Hiking is a very popular sport among Austrians, and the many hills and mountains in Austria are truly inviting. Even in the capital city hiking has a long standing tradition – many are drawn to the numerous Heurige (wine taverns), the Vienna Woods, and the vineyards that can be found in the outskirts of Vienna. In recent years it seems it has become even more popular, especially among the young generation. Needless to say, hiking was on my summer to-do list for 2017.
The city – to be more precise: the Forestry Office – has laid out eleven city hiking paths called ‘Stadtwanderweg’ that lead around the outer corners of the city through beautiful scenery and with great viewing platforms. They are all properly kept, well signposted, and accessible by public transport. There are also many picnic tables, benches, and playgrounds along the paths. People who manage to collect stamps at official stamping points along the hiking paths will even be rewarded with pins and certificates that recognise their efforts: a silver pin for 3 stamps, a golden pin for 7+ stamps. Too bad that we only found out about this after our hike, or else we would have gotten 2 pins already.

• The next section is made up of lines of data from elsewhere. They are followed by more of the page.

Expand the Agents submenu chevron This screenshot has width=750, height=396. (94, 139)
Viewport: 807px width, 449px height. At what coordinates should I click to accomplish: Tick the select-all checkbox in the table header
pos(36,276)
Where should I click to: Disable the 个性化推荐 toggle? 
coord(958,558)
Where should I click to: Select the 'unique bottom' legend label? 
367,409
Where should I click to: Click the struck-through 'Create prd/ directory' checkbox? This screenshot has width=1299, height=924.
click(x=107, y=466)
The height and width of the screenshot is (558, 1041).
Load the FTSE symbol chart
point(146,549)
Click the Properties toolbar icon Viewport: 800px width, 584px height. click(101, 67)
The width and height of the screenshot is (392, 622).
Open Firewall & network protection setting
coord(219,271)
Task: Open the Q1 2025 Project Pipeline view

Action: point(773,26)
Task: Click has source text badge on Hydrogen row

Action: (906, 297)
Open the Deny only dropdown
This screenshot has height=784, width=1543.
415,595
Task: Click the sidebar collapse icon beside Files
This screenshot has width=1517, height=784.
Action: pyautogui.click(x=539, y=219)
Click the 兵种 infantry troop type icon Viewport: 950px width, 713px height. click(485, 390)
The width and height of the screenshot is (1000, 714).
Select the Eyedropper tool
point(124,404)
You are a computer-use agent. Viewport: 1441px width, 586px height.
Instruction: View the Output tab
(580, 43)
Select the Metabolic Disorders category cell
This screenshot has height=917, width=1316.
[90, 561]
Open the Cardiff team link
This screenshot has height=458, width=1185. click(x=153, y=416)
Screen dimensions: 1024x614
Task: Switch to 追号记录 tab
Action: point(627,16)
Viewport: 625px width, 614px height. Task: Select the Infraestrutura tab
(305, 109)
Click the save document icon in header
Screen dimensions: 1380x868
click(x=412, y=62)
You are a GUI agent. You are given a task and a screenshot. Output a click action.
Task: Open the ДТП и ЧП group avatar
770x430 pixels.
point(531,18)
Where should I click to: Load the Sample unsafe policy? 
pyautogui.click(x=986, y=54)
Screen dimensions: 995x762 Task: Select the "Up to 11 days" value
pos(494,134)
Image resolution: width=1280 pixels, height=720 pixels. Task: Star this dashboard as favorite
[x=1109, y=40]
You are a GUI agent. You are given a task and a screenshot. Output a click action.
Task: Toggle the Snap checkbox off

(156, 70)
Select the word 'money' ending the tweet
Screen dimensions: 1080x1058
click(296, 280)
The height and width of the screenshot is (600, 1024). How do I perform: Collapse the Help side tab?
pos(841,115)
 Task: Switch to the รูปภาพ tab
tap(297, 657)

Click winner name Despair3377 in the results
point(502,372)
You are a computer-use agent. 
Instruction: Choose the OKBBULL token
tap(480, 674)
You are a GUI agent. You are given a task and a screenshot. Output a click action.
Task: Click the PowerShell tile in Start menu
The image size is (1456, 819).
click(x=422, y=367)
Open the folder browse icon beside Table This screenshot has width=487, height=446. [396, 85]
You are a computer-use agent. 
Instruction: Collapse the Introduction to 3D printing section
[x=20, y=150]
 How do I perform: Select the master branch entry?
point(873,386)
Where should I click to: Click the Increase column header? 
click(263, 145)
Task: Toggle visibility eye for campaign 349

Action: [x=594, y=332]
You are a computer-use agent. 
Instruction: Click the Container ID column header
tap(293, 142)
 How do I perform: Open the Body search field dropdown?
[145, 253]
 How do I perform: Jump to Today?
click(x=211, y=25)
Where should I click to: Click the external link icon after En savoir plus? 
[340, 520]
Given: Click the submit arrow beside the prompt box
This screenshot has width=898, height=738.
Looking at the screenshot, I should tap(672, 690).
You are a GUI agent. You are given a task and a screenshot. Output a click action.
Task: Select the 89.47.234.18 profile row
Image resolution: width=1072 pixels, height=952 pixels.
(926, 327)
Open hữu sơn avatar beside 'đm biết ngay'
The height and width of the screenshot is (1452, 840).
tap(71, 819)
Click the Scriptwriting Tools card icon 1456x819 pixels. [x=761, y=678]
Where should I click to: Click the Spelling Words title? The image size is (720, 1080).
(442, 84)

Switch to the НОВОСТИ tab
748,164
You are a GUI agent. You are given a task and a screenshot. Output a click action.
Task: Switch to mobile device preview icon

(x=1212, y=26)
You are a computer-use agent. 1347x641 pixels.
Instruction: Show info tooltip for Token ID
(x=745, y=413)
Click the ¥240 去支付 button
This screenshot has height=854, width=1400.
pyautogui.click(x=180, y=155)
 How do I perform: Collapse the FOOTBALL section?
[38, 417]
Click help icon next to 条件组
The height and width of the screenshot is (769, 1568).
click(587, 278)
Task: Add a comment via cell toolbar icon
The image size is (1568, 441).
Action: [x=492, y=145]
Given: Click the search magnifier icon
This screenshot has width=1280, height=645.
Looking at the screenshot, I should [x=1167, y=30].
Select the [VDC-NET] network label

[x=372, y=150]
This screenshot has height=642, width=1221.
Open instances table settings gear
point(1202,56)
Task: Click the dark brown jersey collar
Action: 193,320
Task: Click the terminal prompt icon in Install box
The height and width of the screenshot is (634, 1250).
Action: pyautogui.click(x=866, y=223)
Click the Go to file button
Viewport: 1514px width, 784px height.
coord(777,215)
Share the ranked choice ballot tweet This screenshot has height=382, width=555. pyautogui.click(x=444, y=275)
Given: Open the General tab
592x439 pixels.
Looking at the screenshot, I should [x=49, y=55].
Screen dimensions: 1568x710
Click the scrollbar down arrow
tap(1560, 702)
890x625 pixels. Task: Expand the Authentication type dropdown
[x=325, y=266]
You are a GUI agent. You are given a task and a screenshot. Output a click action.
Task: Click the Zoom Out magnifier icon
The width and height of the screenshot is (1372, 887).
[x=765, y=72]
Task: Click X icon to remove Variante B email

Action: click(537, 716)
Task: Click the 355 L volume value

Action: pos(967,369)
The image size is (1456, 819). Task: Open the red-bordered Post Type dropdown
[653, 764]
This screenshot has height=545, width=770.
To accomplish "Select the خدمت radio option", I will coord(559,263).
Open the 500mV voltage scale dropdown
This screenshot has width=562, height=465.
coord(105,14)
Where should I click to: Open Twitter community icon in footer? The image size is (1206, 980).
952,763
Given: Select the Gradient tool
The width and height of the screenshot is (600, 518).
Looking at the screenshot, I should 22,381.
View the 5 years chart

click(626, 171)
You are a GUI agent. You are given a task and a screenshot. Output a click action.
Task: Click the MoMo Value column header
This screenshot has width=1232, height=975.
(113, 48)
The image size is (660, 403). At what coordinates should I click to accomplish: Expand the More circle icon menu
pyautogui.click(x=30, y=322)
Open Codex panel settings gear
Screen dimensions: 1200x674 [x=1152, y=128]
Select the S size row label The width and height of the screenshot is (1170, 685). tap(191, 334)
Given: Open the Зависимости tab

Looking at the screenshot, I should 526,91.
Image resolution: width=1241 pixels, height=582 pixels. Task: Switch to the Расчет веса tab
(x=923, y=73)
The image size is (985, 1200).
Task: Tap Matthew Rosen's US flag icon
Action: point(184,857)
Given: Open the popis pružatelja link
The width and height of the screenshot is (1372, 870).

So on a mild Sunday after a rainy Saturday in August my boyfriend and I wanted to check out some of the best viewpoints over the city and decided to hike across the three hills in the north of Vienna: Leopoldsberg (425m), Kahlenberg (484m), and Hermannskogel (542m). A total of 13 kilometres, fairly easy, well-signposted (nowadays with Google Maps this is no must anymore), and the start & endpoints are easy to reach via public transport – perfect for a person who hasn’t been on a proper hike in years!
We loosely followed a suggested route, a mix of the Stadtwanderweg 1a until Kahlenberg, and later Stadtwanderweg 2. We started our tour in Nußdorf where we walked along the Danube for the first part, and then headed up the steep paved passage with a 300m altitude difference to reach the Leopoldsberg. This was definitely the toughest part, but luckily we already had a great view over the vineyards, the Danube, and parts of Vienna on our way up the hill. On top of the Leopoldsberg there is a church dedicated to St Leopold that was built in 1679 which is already clearly visible from Vienna.
The view from up there was great – we saw parts of Lower Austria, Floridsdorf (a district of Vienna), Vienna itself, and the vineyards that lie in the north of Vienna.
We then continued on our way to the Kahlenberg where we met hundreds of tourists on a terrace, taking selfies with the scenic view over Vienna in their backgrounds. This lead to only a brief stop to take in the view – way too many people for our taste! We could definitely see that day that the Kahlenberg is one of the most popular destinations because of the view over the entire city and even parts of lower Austria. The 165m steel tower serving as a transmitter for the Austrian Broadcast Corporation, a private university, and the Stefaniewarte, an observation tower erected in 1887, are also located on the peak of the hill.
Interesting to know: the Leopoldsberg used to have the name Kahlenberg because of the bare rocky slope down to the Danube and was later given the name Leopoldsberg after the emperor Leopold in 1693. Whereas the now-called Kahlenberg was first called Sauberg (sow mountain or pig mountain) because of the many wild pigs roaming the forests and then Josephsberg (Joseph’s Mountain) after an emperor in 1628. Only after changing the original Kahlenberg into Leopoldsberg did the now-Kahlenberg receive its final name.
From there we first walked along the Höhenstraße but soon came to a non-paved path through the forest. It was the most quiet part of our walk, we encountered less tourists and casual walkers there. We then reached the highest natural point of Vienna – the Hermannskogel atop of which the Habsburgwarte is standing. This 27 metre tall observation tower was erected for the Habsburg emperor in 1889. In 1892 the tower was specified as kilometre zero in cartographic measurements which was used in Austria-Hungary until 1918. The lookout tower is open for the public for a small entrance fee on weekends during summer. Luckily the sun was shining and most of the clouds were already gone, so the view was great from up there!
We then started our ‘descent’ in order to get back home, but made a quick coffee break at the restaurant “Grüass di a Gott Wirt” which was quite funny because this place had chicken and a rooster running around in the outdoor seating area, not minding all the people sitting there. A true countryside feeling I must say! The final kilometres took us through a forest and past some other beautiful vineyards with a view over the outskirts of Vienna.
The hike was fairly easy, but the first part was quite tough. It is definitely not suited for strollers or wheelcharis because of the steps on the Nasenweg (the steep part at the beginning). However, hiking boots are not a must, but solid footwear is definitely recommended. We walked for around 5 hours, but had many breaks to enjoy the view, look at the nature, eat our lunch, go up the observation tower, or have a coffee. The Leopoldsberg and Kahlenberg are both reachable via public transport (Bus 38A), so if you ever want to enjoy the view but don’t want to hike or don’t have the time for doing so – that’s a great option as well.